Abstract: Widespread interest in non-destructive biomarkers of aging has led to a curse of plenty: a multitude of biological ages that each proffers a 'true' health-adjusted age of an individual. While each measure provides salient information on the aging process, they are each univariate, in contrast to the "hallmark" and "pillar" theories of aging which are explicitly multidimensional, multicausal and multiscale. Fortunately, multiple biological ages can be systematically combined into a multidimensional network representation. The interaction network between these biological ages permits analysis of the multidimensional effects of aging, as well as quantification of causal influences during both natural aging and, potentially, after anti-aging intervention. The behaviour of the system as a whole can then be explored using dynamical network stability analysis which identifies new, efficient biomarkers that quantify long term resilience scores on the timescale between measurements (years). We demonstrate this approach using a set of 8 biological ages from the longitudinal Swedish Adoption/Twin Study of Aging (SATSA).

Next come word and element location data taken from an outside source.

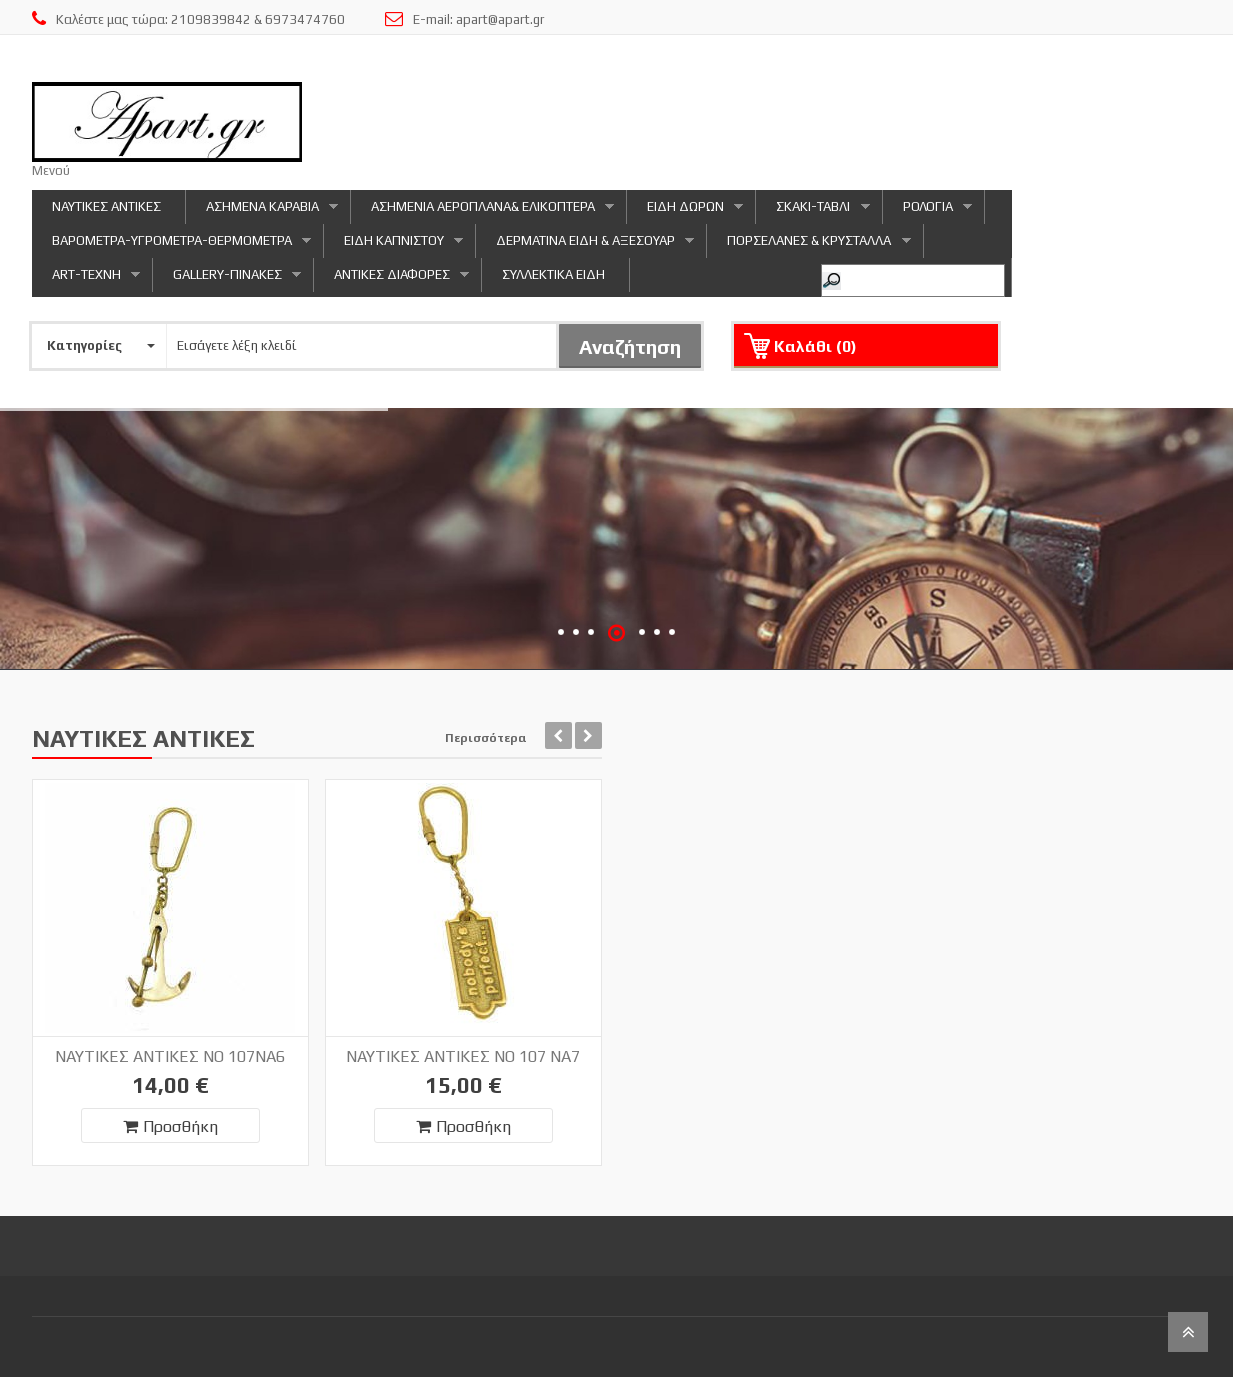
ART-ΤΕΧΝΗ (86, 279)
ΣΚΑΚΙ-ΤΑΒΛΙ (812, 211)
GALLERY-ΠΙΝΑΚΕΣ (227, 279)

After extracting an interaction network between these biological ages, we observed that physiological age, a proxy for cardiometabolic health, serves as a central node in the network, implicating it as a key vulnerability for slow, age-related decline. We furthermore show that while the system as a whole is stable, there is a weakly stable direction along which recovery is slow - on the timescale of a human lifespan. This slow direction provides an aging biomarker which correlates strongly with chronological age and predicts longitudinal decline in health - suggesting that it estimates an important driver of age-related changes.